Nobel laureate Irwin Rose has died at the age of 88. According to his family, Rose passed away in his sleep in Deerfield, Massachusetts early Tuesday.

Rose earned the Nobel Prize in Chemistry in 2004, along with Avram Hershko and Aaron Ciechanover. He spent a significant portion of his life at the University of California, Irvine and the community is deeply saddened at the loss of an exceptional scientist, but more so in saying goodbye to a colleague and a mentor.

When Rose retired in 1997, he accepted a special researcher position at the university's department of physiology and biophysics studying fumarase — an enzyme part of the citric acid cycle, which is how higher organisms convert food to energy. In spite of having already retired, Rose stuck to a rigorous routine, publishing one paper a year and working in the lab three or four times a week.

Previously, Rose earned his doctoral degree from the University of Chicago. He then spent a good chunk of his career working as a research scientist for Philadelphia's Fox Chase Cancer Center. It was during the late 1970s and early '80s that he worked with ubiquitin molecules, uncovering the process in which it breaks down old, damaged proteins.

This discovery of a "kiss of death" mechanism within cells revolutionized cell biology and ushered in a new means of understanding molecular activity in cancer as well as other diseases.

"Ernie is a truly brilliant and dedicated scientist — his work is his life," said Ann Skalka, basic sciences senior vice president for the Fox Chase Cancer Center, in 2005.

Rose was never interested in the fame and glory of getting a Nobel Prize. He simply did what he did best: research.

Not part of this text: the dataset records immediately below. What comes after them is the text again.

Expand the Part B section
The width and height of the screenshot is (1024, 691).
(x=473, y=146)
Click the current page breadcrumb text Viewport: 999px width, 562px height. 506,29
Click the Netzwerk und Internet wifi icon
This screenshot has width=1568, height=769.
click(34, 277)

James Nowick, a UCI chemistry professor, recounted that on the day of winning the Nobel Prize, Rose didn't want to pick up his phone because of all the attention. He regularly went to department gatherings, thereby becoming friends as well as research partners with Nowick. Nowick said it was a lot of fun working with Rose, and he was impressed at how the Nobel laureate didn't rely on others to get his work done.

Rose was the third researcher from UCI to receive a Nobel Prize. In 1995, Frederick Reines was honored for his contribution to the field of physics while F. Sherwood Rowland was awarded for chemistry.